PROBLEM DETAILS: Copy the data below line for line, changing nothing.

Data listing

──────

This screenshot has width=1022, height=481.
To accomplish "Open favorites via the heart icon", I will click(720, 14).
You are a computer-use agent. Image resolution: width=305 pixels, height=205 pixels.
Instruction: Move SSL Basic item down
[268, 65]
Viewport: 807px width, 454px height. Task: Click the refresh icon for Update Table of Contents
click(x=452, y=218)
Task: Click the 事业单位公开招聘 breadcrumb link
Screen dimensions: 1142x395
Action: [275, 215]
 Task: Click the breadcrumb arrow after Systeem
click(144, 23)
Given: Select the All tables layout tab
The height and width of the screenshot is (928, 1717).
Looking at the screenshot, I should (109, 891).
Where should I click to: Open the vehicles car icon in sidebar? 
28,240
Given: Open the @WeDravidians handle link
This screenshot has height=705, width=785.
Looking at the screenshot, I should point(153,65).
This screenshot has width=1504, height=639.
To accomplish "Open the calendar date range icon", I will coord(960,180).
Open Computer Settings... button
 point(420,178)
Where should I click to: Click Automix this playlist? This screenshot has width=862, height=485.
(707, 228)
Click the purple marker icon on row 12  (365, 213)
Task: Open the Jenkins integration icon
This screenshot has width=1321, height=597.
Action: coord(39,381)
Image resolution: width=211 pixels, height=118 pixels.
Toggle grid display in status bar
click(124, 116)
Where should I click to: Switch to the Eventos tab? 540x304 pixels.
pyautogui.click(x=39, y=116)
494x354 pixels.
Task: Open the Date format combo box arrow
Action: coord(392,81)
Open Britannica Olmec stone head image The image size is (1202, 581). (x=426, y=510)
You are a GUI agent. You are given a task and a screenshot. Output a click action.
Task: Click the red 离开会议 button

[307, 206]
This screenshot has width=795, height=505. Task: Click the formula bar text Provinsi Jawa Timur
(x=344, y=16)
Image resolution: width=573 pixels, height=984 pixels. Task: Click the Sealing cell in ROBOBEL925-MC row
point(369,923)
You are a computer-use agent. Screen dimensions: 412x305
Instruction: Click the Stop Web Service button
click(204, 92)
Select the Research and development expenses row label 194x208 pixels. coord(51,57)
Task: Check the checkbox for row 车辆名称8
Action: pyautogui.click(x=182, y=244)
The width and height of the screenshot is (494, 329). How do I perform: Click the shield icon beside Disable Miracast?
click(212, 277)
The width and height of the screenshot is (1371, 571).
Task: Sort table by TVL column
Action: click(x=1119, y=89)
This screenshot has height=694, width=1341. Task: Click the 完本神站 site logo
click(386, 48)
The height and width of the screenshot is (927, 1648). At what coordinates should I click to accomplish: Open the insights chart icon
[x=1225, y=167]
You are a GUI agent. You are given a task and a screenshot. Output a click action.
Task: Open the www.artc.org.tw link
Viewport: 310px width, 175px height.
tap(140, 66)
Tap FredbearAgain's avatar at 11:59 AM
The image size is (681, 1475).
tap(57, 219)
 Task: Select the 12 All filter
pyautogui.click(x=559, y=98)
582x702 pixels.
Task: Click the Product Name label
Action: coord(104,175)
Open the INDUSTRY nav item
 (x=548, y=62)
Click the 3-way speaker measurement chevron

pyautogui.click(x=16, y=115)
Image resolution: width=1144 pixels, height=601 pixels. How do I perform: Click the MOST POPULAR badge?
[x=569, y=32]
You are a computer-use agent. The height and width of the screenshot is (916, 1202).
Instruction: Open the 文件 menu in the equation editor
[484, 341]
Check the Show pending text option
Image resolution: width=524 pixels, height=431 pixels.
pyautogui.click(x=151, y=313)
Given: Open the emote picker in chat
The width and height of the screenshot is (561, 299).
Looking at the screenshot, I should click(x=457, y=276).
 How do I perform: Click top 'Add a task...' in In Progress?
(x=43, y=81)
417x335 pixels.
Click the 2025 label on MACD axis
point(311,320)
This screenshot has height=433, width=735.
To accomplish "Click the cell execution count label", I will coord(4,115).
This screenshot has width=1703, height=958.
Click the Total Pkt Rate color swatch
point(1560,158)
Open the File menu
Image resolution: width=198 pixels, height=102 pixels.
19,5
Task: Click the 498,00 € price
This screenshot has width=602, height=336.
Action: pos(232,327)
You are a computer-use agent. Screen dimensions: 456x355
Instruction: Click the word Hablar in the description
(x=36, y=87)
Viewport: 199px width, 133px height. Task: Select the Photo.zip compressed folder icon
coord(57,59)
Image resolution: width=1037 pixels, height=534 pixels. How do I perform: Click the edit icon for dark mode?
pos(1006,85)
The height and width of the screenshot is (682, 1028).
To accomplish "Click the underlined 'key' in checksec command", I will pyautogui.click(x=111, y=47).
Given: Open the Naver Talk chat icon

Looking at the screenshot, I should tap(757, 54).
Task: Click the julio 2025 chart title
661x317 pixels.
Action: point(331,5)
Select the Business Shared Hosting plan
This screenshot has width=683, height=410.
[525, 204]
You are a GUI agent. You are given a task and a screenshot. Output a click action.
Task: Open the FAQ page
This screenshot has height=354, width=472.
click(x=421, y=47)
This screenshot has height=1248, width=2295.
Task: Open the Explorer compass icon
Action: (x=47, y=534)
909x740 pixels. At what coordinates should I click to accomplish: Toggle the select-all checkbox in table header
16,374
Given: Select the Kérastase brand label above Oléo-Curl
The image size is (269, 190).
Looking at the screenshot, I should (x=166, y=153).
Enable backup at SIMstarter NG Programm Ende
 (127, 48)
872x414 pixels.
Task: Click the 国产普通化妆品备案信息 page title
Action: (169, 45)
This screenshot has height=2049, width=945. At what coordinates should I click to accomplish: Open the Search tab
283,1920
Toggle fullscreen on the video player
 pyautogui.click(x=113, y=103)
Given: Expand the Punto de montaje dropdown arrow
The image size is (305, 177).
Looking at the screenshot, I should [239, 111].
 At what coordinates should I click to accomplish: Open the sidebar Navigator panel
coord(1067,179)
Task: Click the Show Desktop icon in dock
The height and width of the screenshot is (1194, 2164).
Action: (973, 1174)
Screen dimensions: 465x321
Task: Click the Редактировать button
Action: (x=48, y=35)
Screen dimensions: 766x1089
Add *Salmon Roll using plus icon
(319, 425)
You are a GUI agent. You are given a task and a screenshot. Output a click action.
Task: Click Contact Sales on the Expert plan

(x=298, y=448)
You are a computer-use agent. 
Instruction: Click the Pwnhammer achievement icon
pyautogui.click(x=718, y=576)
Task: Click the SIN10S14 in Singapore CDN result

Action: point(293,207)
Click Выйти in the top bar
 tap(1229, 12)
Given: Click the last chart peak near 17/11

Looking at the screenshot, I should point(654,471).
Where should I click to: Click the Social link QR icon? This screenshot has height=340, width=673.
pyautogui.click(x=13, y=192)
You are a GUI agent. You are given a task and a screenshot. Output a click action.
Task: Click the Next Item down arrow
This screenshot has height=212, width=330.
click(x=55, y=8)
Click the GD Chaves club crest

──────

EXERCISE OUTPUT:
This screenshot has width=1022, height=481.
To accomplish "Open favorites via the heart icon", I will click(720, 14).
You are a computer-use agent. Image resolution: width=305 pixels, height=205 pixels.
Instruction: Move SSL Basic item down
[268, 65]
Viewport: 807px width, 454px height. Task: Click the refresh icon for Update Table of Contents
click(x=452, y=218)
Task: Click the 事业单位公开招聘 breadcrumb link
Screen dimensions: 1142x395
Action: [275, 215]
 Task: Click the breadcrumb arrow after Systeem
click(144, 23)
Given: Select the All tables layout tab
The height and width of the screenshot is (928, 1717).
Looking at the screenshot, I should (109, 891).
Where should I click to: Open the vehicles car icon in sidebar? 
28,240
Given: Open the @WeDravidians handle link
This screenshot has height=705, width=785.
Looking at the screenshot, I should point(153,65).
This screenshot has width=1504, height=639.
To accomplish "Open the calendar date range icon", I will coord(960,180).
Open Computer Settings... button
 point(420,178)
Where should I click to: Click Automix this playlist? This screenshot has width=862, height=485.
(707, 228)
Click the purple marker icon on row 12  (365, 213)
Task: Open the Jenkins integration icon
This screenshot has width=1321, height=597.
Action: coord(39,381)
Image resolution: width=211 pixels, height=118 pixels.
Toggle grid display in status bar
click(124, 116)
Where should I click to: Switch to the Eventos tab? 540x304 pixels.
pyautogui.click(x=39, y=116)
494x354 pixels.
Task: Open the Date format combo box arrow
Action: coord(392,81)
Open Britannica Olmec stone head image The image size is (1202, 581). (x=426, y=510)
You are a GUI agent. You are given a task and a screenshot. Output a click action.
Task: Click the red 离开会议 button

[307, 206]
This screenshot has width=795, height=505. Task: Click the formula bar text Provinsi Jawa Timur
(x=344, y=16)
Image resolution: width=573 pixels, height=984 pixels. Task: Click the Sealing cell in ROBOBEL925-MC row
point(369,923)
You are a computer-use agent. Screen dimensions: 412x305
Instruction: Click the Stop Web Service button
click(204, 92)
Select the Research and development expenses row label 194x208 pixels. coord(51,57)
Task: Check the checkbox for row 车辆名称8
Action: pyautogui.click(x=182, y=244)
The width and height of the screenshot is (494, 329). How do I perform: Click the shield icon beside Disable Miracast?
click(212, 277)
The width and height of the screenshot is (1371, 571).
Task: Sort table by TVL column
Action: click(x=1119, y=89)
This screenshot has height=694, width=1341. Task: Click the 完本神站 site logo
click(386, 48)
The height and width of the screenshot is (927, 1648). At what coordinates should I click to accomplish: Open the insights chart icon
[x=1225, y=167]
You are a GUI agent. You are given a task and a screenshot. Output a click action.
Task: Open the www.artc.org.tw link
Viewport: 310px width, 175px height.
tap(140, 66)
Tap FredbearAgain's avatar at 11:59 AM
The image size is (681, 1475).
tap(57, 219)
 Task: Select the 12 All filter
pyautogui.click(x=559, y=98)
582x702 pixels.
Task: Click the Product Name label
Action: coord(104,175)
Open the INDUSTRY nav item
 (x=548, y=62)
Click the 3-way speaker measurement chevron

pyautogui.click(x=16, y=115)
Image resolution: width=1144 pixels, height=601 pixels. How do I perform: Click the MOST POPULAR badge?
[x=569, y=32]
You are a computer-use agent. The height and width of the screenshot is (916, 1202).
Instruction: Open the 文件 menu in the equation editor
[484, 341]
Check the Show pending text option
Image resolution: width=524 pixels, height=431 pixels.
pyautogui.click(x=151, y=313)
Given: Open the emote picker in chat
The width and height of the screenshot is (561, 299).
Looking at the screenshot, I should click(x=457, y=276).
 How do I perform: Click top 'Add a task...' in In Progress?
(x=43, y=81)
417x335 pixels.
Click the 2025 label on MACD axis
point(311,320)
This screenshot has height=433, width=735.
To accomplish "Click the cell execution count label", I will coord(4,115).
This screenshot has width=1703, height=958.
Click the Total Pkt Rate color swatch
point(1560,158)
Open the File menu
Image resolution: width=198 pixels, height=102 pixels.
19,5
Task: Click the 498,00 € price
This screenshot has width=602, height=336.
Action: pos(232,327)
You are a computer-use agent. Screen dimensions: 456x355
Instruction: Click the word Hablar in the description
(x=36, y=87)
Viewport: 199px width, 133px height. Task: Select the Photo.zip compressed folder icon
coord(57,59)
Image resolution: width=1037 pixels, height=534 pixels. How do I perform: Click the edit icon for dark mode?
pos(1006,85)
The height and width of the screenshot is (682, 1028).
To accomplish "Click the underlined 'key' in checksec command", I will pyautogui.click(x=111, y=47).
Given: Open the Naver Talk chat icon

Looking at the screenshot, I should tap(757, 54).
Task: Click the julio 2025 chart title
661x317 pixels.
Action: point(331,5)
Select the Business Shared Hosting plan
This screenshot has width=683, height=410.
[525, 204]
You are a GUI agent. You are given a task and a screenshot. Output a click action.
Task: Open the FAQ page
This screenshot has height=354, width=472.
click(x=421, y=47)
This screenshot has height=1248, width=2295.
Task: Open the Explorer compass icon
Action: (x=47, y=534)
909x740 pixels. At what coordinates should I click to accomplish: Toggle the select-all checkbox in table header
16,374
Given: Select the Kérastase brand label above Oléo-Curl
The image size is (269, 190).
Looking at the screenshot, I should (x=166, y=153).
Enable backup at SIMstarter NG Programm Ende
 (127, 48)
872x414 pixels.
Task: Click the 国产普通化妆品备案信息 page title
Action: (169, 45)
This screenshot has height=2049, width=945. At what coordinates should I click to accomplish: Open the Search tab
283,1920
Toggle fullscreen on the video player
 pyautogui.click(x=113, y=103)
Given: Expand the Punto de montaje dropdown arrow
The image size is (305, 177).
Looking at the screenshot, I should [239, 111].
 At what coordinates should I click to accomplish: Open the sidebar Navigator panel
coord(1067,179)
Task: Click the Show Desktop icon in dock
The height and width of the screenshot is (1194, 2164).
Action: (973, 1174)
Screen dimensions: 465x321
Task: Click the Редактировать button
Action: (x=48, y=35)
Screen dimensions: 766x1089
Add *Salmon Roll using plus icon
(319, 425)
You are a GUI agent. You are given a task and a screenshot. Output a click action.
Task: Click Contact Sales on the Expert plan

(x=298, y=448)
You are a computer-use agent. 
Instruction: Click the Pwnhammer achievement icon
pyautogui.click(x=718, y=576)
Task: Click the SIN10S14 in Singapore CDN result

Action: point(293,207)
Click Выйти in the top bar
 tap(1229, 12)
Given: Click the last chart peak near 17/11

Looking at the screenshot, I should point(654,471).
Where should I click to: Click the Social link QR icon? This screenshot has height=340, width=673.
pyautogui.click(x=13, y=192)
You are a GUI agent. You are given a task and a screenshot. Output a click action.
Task: Click the Next Item down arrow
This screenshot has height=212, width=330.
click(x=55, y=8)
Click the GD Chaves club crest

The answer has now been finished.